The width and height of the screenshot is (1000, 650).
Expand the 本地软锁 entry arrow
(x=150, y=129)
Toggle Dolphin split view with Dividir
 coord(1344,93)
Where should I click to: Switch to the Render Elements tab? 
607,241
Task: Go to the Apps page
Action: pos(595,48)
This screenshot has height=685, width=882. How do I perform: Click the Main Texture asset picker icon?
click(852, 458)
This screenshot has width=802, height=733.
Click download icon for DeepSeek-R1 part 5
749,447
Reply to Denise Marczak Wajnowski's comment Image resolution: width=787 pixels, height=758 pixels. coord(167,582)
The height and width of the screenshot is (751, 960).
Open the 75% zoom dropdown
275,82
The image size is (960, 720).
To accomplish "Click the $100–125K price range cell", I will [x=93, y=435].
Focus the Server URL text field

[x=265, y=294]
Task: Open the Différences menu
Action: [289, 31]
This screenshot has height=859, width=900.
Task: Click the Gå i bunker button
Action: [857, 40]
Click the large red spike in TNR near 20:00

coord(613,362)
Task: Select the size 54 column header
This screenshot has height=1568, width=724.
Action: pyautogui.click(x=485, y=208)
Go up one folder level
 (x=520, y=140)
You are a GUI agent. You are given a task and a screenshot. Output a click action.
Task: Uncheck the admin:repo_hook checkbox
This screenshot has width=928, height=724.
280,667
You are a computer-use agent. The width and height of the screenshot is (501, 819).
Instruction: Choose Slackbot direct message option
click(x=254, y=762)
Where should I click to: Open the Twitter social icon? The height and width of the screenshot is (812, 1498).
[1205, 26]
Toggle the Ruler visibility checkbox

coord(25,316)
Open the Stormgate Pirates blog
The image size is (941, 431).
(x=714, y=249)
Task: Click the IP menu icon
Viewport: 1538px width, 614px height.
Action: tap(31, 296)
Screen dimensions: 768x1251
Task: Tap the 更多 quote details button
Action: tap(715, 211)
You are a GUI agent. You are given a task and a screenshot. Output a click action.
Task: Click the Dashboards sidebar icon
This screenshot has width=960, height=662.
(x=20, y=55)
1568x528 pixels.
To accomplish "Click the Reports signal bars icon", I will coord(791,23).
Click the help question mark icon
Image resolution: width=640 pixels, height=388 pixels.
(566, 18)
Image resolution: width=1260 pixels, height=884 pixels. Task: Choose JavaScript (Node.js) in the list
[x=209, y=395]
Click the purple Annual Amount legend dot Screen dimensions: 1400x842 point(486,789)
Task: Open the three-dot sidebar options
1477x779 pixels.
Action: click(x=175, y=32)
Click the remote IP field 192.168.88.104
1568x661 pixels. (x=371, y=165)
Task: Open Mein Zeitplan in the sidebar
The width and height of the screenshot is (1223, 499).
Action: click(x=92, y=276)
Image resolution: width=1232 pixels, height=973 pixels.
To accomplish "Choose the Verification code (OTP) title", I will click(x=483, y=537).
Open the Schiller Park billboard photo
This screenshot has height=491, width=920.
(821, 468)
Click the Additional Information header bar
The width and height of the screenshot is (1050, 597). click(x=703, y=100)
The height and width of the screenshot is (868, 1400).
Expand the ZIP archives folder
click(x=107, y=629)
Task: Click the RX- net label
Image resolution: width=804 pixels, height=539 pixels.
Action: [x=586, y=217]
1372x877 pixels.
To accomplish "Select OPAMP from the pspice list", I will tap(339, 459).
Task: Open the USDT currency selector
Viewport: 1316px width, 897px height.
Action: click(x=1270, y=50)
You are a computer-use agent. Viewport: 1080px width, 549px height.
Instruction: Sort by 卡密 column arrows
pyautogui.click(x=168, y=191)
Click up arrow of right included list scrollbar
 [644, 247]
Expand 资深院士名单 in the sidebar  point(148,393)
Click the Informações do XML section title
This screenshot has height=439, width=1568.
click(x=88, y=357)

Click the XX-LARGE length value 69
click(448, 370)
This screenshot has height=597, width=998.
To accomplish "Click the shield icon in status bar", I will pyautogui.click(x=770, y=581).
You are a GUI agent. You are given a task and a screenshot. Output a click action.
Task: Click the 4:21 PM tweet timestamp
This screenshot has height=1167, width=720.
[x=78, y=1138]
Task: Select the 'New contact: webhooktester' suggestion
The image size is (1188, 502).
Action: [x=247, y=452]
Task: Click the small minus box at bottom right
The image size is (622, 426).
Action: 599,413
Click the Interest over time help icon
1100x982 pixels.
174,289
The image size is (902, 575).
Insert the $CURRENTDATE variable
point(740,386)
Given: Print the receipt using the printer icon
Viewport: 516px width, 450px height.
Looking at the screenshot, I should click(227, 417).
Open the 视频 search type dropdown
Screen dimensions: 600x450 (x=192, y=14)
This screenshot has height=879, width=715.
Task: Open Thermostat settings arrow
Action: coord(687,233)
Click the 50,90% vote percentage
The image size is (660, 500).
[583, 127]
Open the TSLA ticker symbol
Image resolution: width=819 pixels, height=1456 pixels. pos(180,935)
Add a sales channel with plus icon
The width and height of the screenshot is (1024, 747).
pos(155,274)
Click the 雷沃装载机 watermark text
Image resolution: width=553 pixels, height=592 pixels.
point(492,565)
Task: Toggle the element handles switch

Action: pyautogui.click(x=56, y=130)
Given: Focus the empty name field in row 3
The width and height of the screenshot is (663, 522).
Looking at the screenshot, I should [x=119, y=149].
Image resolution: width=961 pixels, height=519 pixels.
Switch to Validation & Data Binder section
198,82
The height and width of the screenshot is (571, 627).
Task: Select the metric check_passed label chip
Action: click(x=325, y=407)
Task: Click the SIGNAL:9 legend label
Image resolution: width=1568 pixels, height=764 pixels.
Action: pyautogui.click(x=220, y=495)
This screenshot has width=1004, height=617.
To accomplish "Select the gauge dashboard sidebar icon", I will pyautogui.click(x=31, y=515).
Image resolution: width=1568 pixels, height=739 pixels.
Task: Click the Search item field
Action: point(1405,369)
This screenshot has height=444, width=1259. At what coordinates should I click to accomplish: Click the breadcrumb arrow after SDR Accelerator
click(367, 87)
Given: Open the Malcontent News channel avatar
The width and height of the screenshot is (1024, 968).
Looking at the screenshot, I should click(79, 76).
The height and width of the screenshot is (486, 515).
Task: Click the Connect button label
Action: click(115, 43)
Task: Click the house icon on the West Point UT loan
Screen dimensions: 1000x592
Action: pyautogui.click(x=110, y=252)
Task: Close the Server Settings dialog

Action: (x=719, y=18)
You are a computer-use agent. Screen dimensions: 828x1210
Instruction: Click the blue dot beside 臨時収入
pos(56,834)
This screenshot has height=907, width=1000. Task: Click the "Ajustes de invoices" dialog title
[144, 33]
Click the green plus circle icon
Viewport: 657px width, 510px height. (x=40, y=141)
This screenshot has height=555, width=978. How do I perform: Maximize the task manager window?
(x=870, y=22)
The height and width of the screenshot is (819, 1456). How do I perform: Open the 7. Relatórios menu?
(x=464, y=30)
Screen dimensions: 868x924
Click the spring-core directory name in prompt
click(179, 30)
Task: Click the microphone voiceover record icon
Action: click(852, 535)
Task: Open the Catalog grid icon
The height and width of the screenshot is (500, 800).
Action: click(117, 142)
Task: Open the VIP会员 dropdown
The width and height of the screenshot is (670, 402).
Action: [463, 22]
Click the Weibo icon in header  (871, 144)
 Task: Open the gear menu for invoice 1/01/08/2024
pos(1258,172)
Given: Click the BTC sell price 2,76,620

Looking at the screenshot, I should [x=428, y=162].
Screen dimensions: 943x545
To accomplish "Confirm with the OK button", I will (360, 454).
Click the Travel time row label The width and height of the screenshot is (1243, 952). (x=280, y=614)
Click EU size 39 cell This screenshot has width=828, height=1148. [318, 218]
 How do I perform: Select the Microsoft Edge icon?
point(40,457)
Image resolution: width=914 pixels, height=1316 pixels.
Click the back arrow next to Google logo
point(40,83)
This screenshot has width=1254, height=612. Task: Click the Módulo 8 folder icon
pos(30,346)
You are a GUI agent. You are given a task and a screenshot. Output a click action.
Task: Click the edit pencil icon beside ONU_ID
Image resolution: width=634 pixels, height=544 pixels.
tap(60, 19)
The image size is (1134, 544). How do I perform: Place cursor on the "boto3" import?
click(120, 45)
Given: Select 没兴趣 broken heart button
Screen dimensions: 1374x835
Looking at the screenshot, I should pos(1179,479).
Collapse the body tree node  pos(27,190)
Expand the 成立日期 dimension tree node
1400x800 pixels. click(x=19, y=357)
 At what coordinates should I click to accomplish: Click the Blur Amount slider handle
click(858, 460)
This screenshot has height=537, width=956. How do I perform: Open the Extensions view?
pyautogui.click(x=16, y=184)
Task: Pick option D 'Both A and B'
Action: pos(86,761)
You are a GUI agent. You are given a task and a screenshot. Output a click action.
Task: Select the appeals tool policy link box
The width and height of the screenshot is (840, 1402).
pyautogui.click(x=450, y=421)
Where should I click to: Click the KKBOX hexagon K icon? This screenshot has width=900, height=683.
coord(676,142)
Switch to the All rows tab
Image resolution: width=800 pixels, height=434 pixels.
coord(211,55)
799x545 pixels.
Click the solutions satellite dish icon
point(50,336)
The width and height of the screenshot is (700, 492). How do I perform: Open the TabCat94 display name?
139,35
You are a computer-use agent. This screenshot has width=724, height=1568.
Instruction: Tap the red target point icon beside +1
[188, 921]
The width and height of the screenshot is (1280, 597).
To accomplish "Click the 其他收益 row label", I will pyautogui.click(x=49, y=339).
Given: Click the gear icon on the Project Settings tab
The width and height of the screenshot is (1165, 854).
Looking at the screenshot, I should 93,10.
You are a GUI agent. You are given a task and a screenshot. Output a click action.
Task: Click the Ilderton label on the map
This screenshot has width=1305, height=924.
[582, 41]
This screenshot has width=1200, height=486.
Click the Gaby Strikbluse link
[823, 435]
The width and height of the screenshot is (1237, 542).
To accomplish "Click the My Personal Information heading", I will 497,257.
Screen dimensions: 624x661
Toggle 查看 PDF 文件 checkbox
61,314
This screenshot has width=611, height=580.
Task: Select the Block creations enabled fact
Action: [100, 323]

▸ YOUR INSTRUCTIONS
Of the lines above, extract only those from the line with "The height and width of the screenshot is (500, 800)." to the line with "Image resolution: width=914", both included, exactly as written.

▸ TASK SOLUTION
The height and width of the screenshot is (500, 800).
Action: click(117, 142)
Task: Open the VIP会员 dropdown
The width and height of the screenshot is (670, 402).
Action: [463, 22]
Click the Weibo icon in header  (871, 144)
 Task: Open the gear menu for invoice 1/01/08/2024
pos(1258,172)
Given: Click the BTC sell price 2,76,620

Looking at the screenshot, I should [x=428, y=162].
Screen dimensions: 943x545
To accomplish "Confirm with the OK button", I will (360, 454).
Click the Travel time row label The width and height of the screenshot is (1243, 952). (x=280, y=614)
Click EU size 39 cell This screenshot has width=828, height=1148. [318, 218]
 How do I perform: Select the Microsoft Edge icon?
point(40,457)
Image resolution: width=914 pixels, height=1316 pixels.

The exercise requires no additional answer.